● Page excerpt:
<<<<
There are no easy answers. It's virtually impossible to get to the top of a search engine listing for common keywords. Assume that anyone who promises to put you there is a charlatan. And check your wallet when you leave.

But that does not mean you can't improve your rankings. You can score highly with combinations of keywords, especially combinations that involve geographical information. For instance, you are unlikely to find the Text Wizard under 'copywriting' (there are far too many snouts in that trough!), but you will find him under 'copywriting leicestershire', 'copywriting northamptonshire', 'copywriting east midlands' etc.

Set yourself a reasonable target, get your copy and keywords in order, and plan your submission schedule. But don't expect instant miracles. It will be many months before the bigger search engines start listing your site.

 
  Stand out from the crowd

Keywords
blue pen nib Identify your keywords before you start to write any copy. Look at what you do from a potential customer's point of view, as well as your own. The search words that customers use reflect their perception of what they need, not your idea of what you supply.

For instance, someone with a flat bicycle tyre might well search for ‘cycle repairs’ or ‘burst tyre’. What you’ll eventually sell them is a new ‘inner tube’ or a ‘puncture repair kit’. Your list of keywords should take account of all the possibilities.

green tick Think about the variations of your own company name. For instance, ‘Acme Trading Ltd’ (operator of a bicycle shop) might well be known as ‘Acme Cycles’, ‘Acme Bicycles’, ‘Acme Cycle Repairs’, or ‘Acme Bikes’.
green tick Think about the geographical descriptions of where you’re situated: town, county, region, country.
red cross Avoid using proprietary keywords, or you'll infringe someone's trade mark. For instance, it would be tempting – but ill-advised – for a manufacturer of vacuum cleaners to use the word ‘Hoover’ as a keyword.
green tick Here’s the hard part: rank your keywords or phrases in order of importance. You can’t work them all into your copy, so you have to decide which are your 'key' keywords – the ones your customers are most likely to seek and find you with.


Metatags
blue pen nib Metatags are funny bits of HTML that appear at the top of the source code for your web page. An explanation is beyond the scope of this tutorial. If you want to know more, you should speak to a grown-up. Break the subject gently next time you ask for permission to use the sharp scissors.

We are only interested in three metatags: keywords, description, and title (‘title’ isn’t really a metatag – but we’ll not worry about that).

blue pen nib Some – but not all – search engine robots use the data in your metatags to index your web pages. But they don’t all use the data in the same way. Unless you want to create several different websites (many people do – each one is dedicated to a specific search engine), you’ll have to content yourself with a generalised, average sort of approach.
green tick Surprise, surprise! – the keywords metatag is where you put your keywords.

List your keywords separated by commas and a space. The space is purely decorative; it makes the list easier to read. Keep the list on a single line without carriage returns or line breaks. It should look something like this:

"Acme Trading Ltd, Acme Cycles, Acme Bicycles, cycle repairs, cycle sales, tyres, inner tubes" …and so on.

red cross Don’t make your list of keywords too long. Each search engine sets a limit on the number of keywords it recognises. Keep well below 1,000 characters.
red cross Don’t repeat any keyword too often. Search engines penalise pages that fill their metatags with the same word. Half a dozen instances of any one keyword is as many as you're likely to get away with.
blue pen nib Opinions differ on how many variations of a keyword you need. I've not found a definitive answer on whether search engine robots regard the word ‘bicycle’ as a separate word to, or a subdivision of, ‘bicycles’.
>>>>
● Data section:
<<<<
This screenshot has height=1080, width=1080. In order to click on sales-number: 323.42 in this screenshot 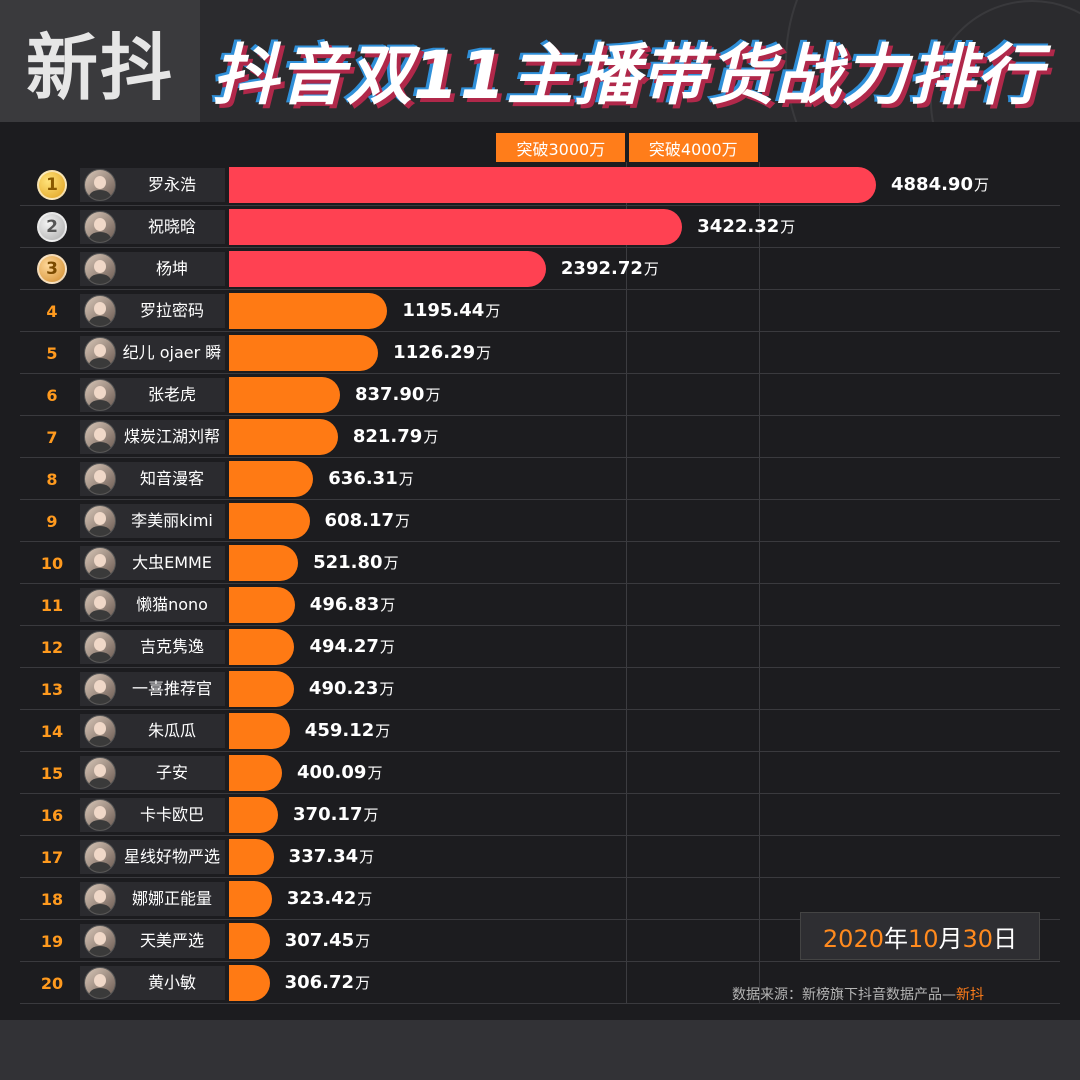, I will do `click(322, 898)`.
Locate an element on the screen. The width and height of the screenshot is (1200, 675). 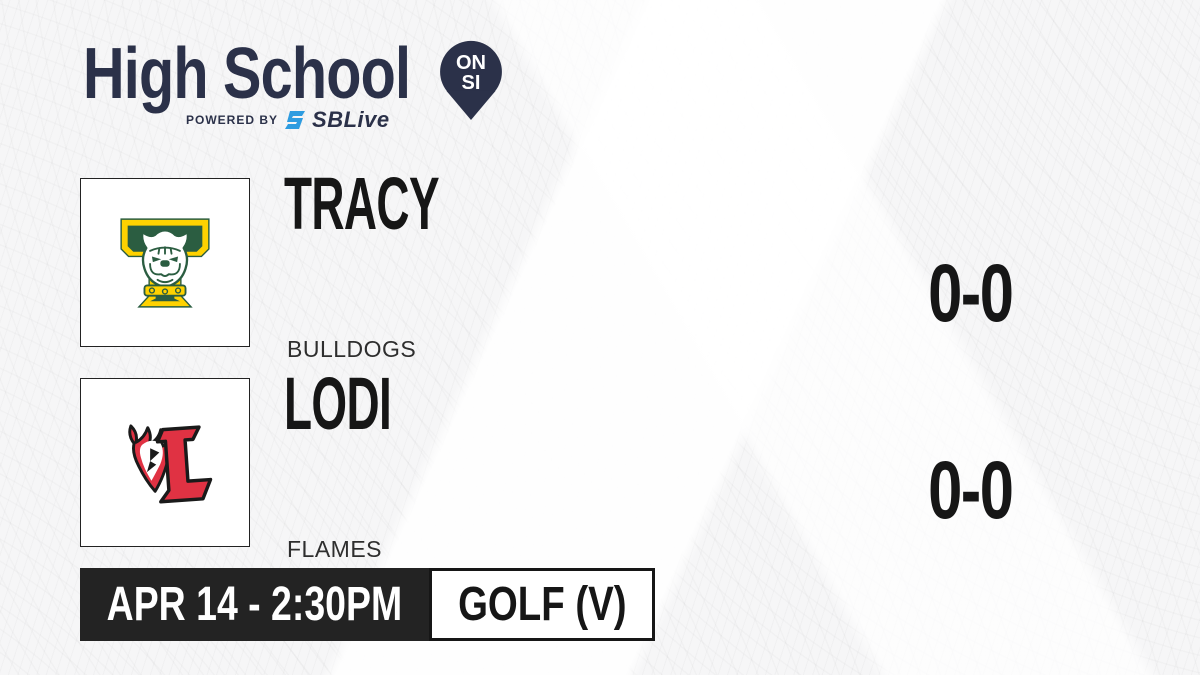
event-info-bar: APR 14 - 2:30PM GOLF (V) is located at coordinates (368, 604).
>>>>
● Task item A: In the search ranking guide, what total length should a keywords list stay well below?
● Task item B: Sum up the search ranking guide in two sentences.
The listing plays no part here.

● Exercise answer A: Well below 1,000 characters.

● Exercise answer B: Getting to the top of search engine rankings for common keywords is virtually impossible, but a site can score highly with keyword combinations, especially geographical ones, though the bigger search engines take many months to list a new site. Keywords should be identified from a customer's point of view, including company name variations and locations but avoiding proprietary terms, then ranked by importance and listed in the keywords metatag separated by commas, kept well below 1,000 characters and without repeating any keyword too often.